Channel9.id-Jakarta. Indonesia dirugikan oleh perpanjangan pendelegasian ruang kendali udara (Flight Information Regional/FIR) di Kepulauan Riau dan Natuna kepada Singapura. Demikian pungkas Hudi Yusuf, Dosen Universitas Bung Karno, baru-baru ini.
Untuk diketahui, pendelegasian FIR kepada negara lain seharusnya berlaku maksimal 15 tahun sejak Undang-Undang (UU) Nomor 1 Tahun 2009 tentang Penerbangan diundangkan pada 2009 lalu. Ketentuan ini tertuang pada Pasal 458 dalam UU tersebut. Dengan demikian, pada tahun 2024, Indonesia harus berhenti mendelegasikan pelayanan navigasi penerbangan apa pun ke negara lain, termasuk kepada Singapura.
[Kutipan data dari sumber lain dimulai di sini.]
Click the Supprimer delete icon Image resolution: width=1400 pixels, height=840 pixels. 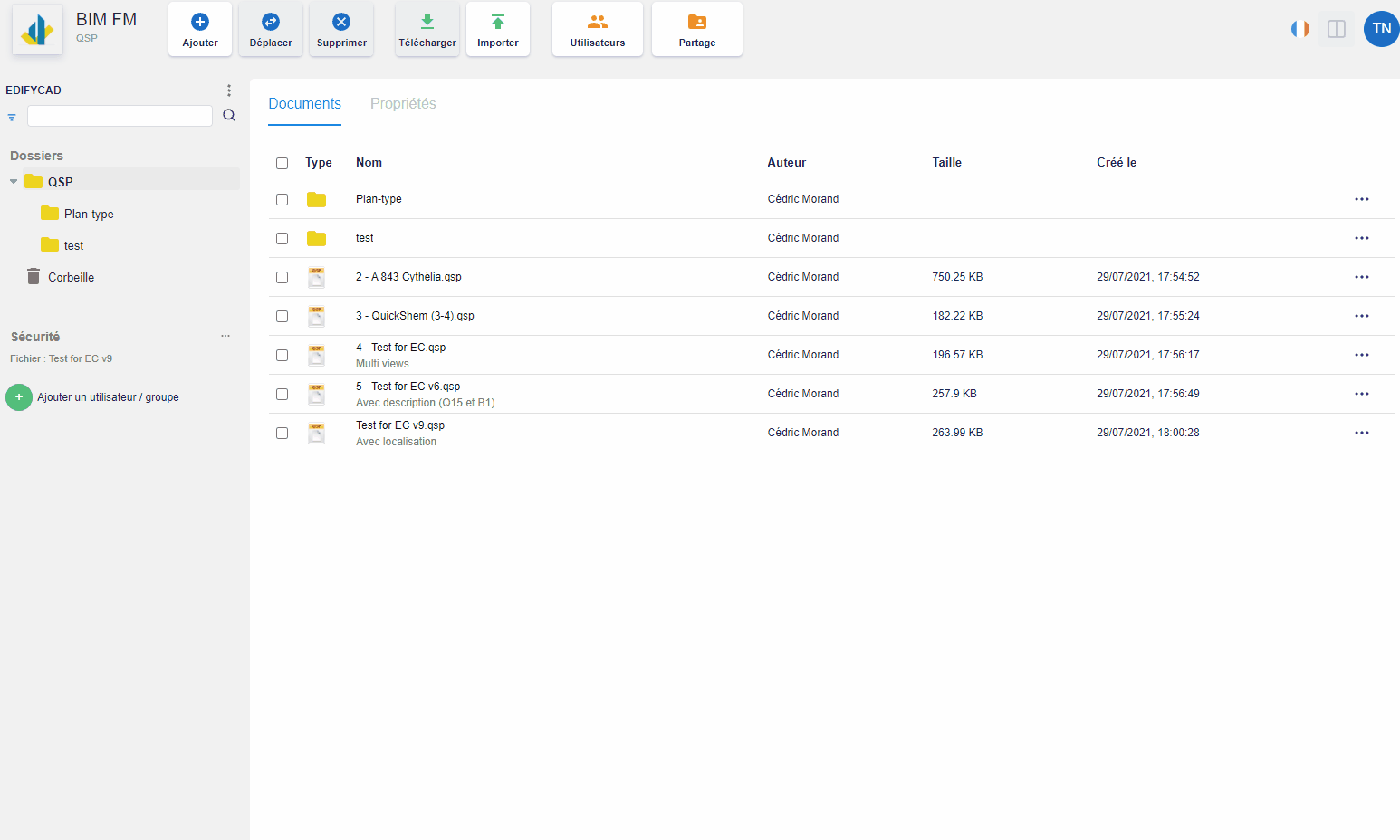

Namun, perjanjian pendelegasian FIR antara Indonesia dan Singapura diperpanjang 25 tahun pada 25 Januari 2022. Ini telah disepakati dan tertuang dalam Peraturan Presiden (Perpres) Nomor 109 Tahun 2022, yang resmi berlaku pada 5 September 2022 lalu.
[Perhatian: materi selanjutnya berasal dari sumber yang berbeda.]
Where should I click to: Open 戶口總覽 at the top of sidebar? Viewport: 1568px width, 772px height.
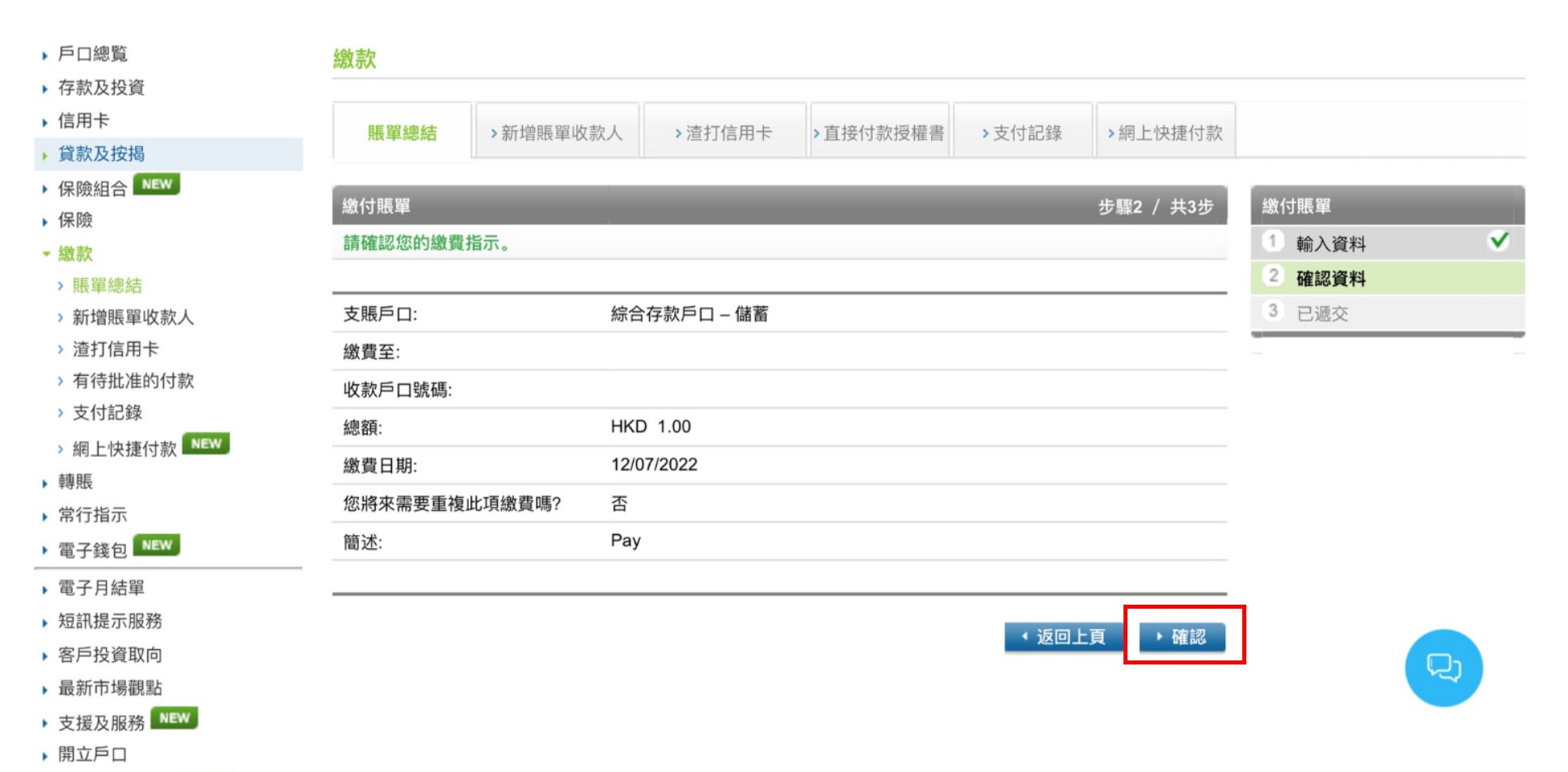coord(95,54)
Hudi menjelaskan bahwa Indonesia kembali mendelegasikan pengelolaan FIR ke Singapura dari ketinggian 0 sampai 37.000 kaki. Ia mempertanyakan alasan pemerintah melakukannya, dan menegaskan bahwa Indonesia dirugikan karenanya.
“Kenapa (pendelegasian) harus diperpanjang 25 tahun lagi? Saya minta jawaban dari pemerintah itu,” tandas Hudi. “Dengan diperpanjang itu, ada poin-poin yang membuat Indonesia mengalami kerugian.”
Hudi kemudian memaparkan kerugian yang dimaksud. Pertama, Singapura membuat “Area Berbahaya” di wilayah kedualatan udara Indonesia tanpa perjanjian. “Karena ini, otomatis pilot harus terbang dengan jalur udara yang lebih jauh dari yang seharusnya,” sambungnya.
Adapun imbas dari jalur udara yang jauh itu ialah pesawat butuh lebih banyak bahan bakar dan biaya lebih mahal. Selain itu, waktu tempuh juga lebih lama. Berbagai hal tersebut, pada akhirnya memungkinkan harga tiket pesawat jadi lebih mahal.